- [MATERIAL PROVIDED]
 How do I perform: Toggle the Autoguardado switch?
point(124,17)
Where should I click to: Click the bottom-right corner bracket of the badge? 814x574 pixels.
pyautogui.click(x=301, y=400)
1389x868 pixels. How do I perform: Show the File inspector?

---

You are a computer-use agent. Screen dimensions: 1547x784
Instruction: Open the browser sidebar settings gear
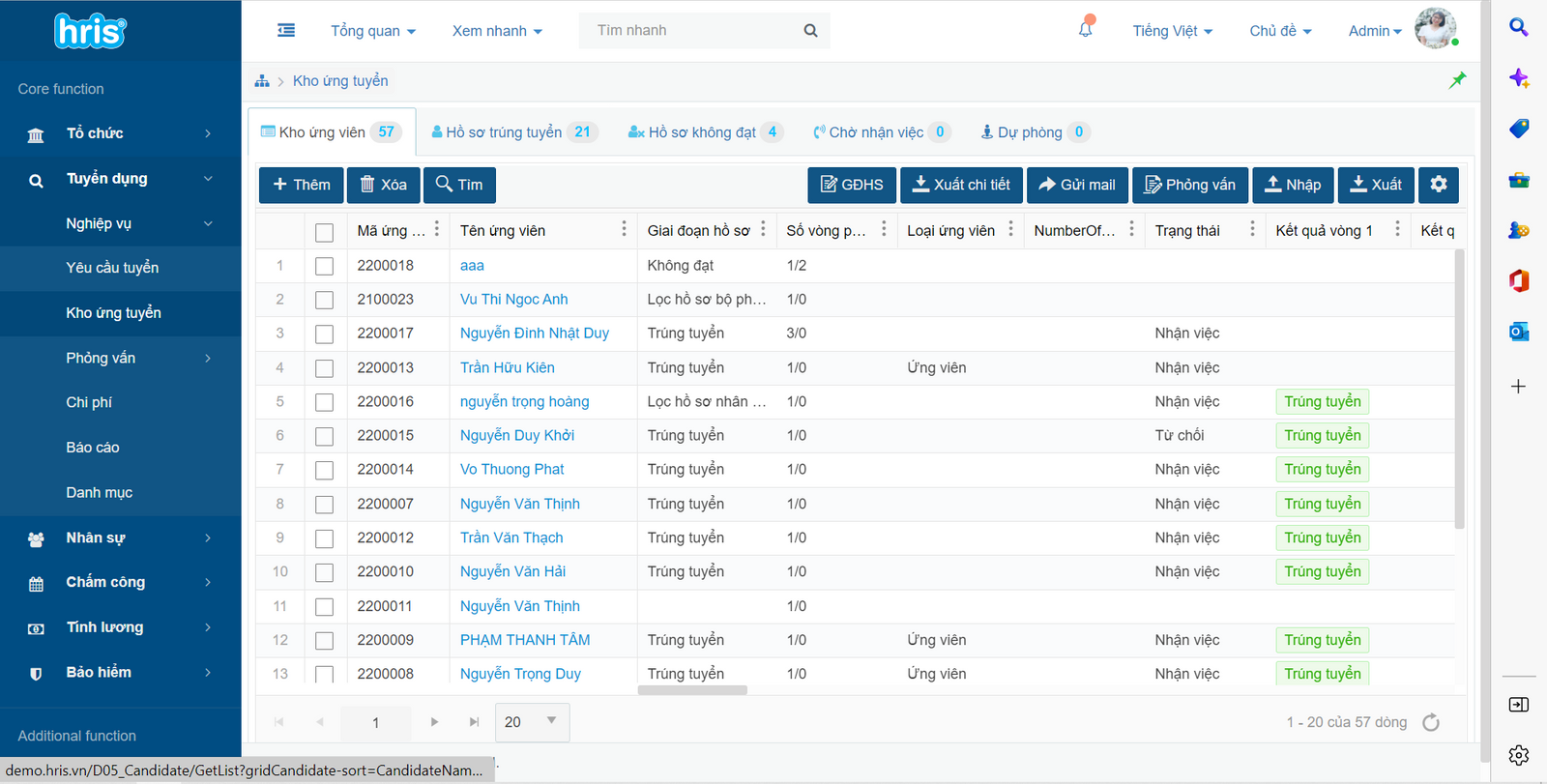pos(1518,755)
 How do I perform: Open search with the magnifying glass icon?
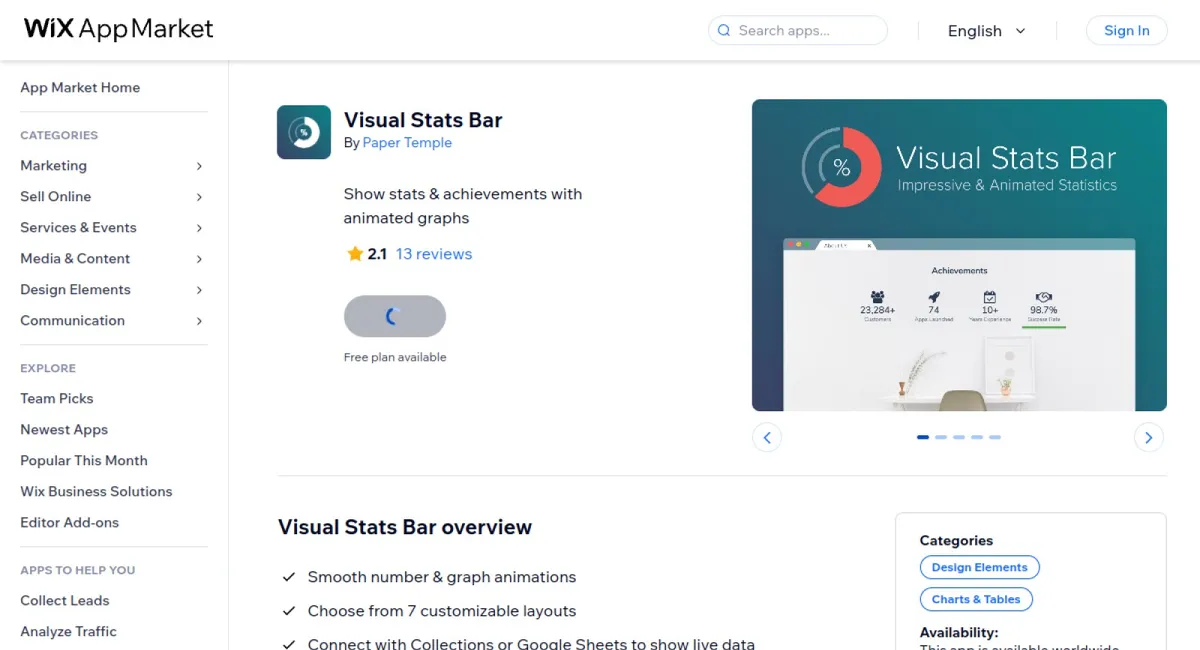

- [BRIEF] Please echo the records word for word, from the line containing "How do I perform: Toggle" through the line containing "1389x868 pixels. How".

- [EXERCISE RESULT]
 How do I perform: Toggle the Autoguardado switch?
point(124,17)
Where should I click to: Click the bottom-right corner bracket of the badge? 814x574 pixels.
pyautogui.click(x=301, y=400)
1389x868 pixels. How do I perform: Show the File inspector?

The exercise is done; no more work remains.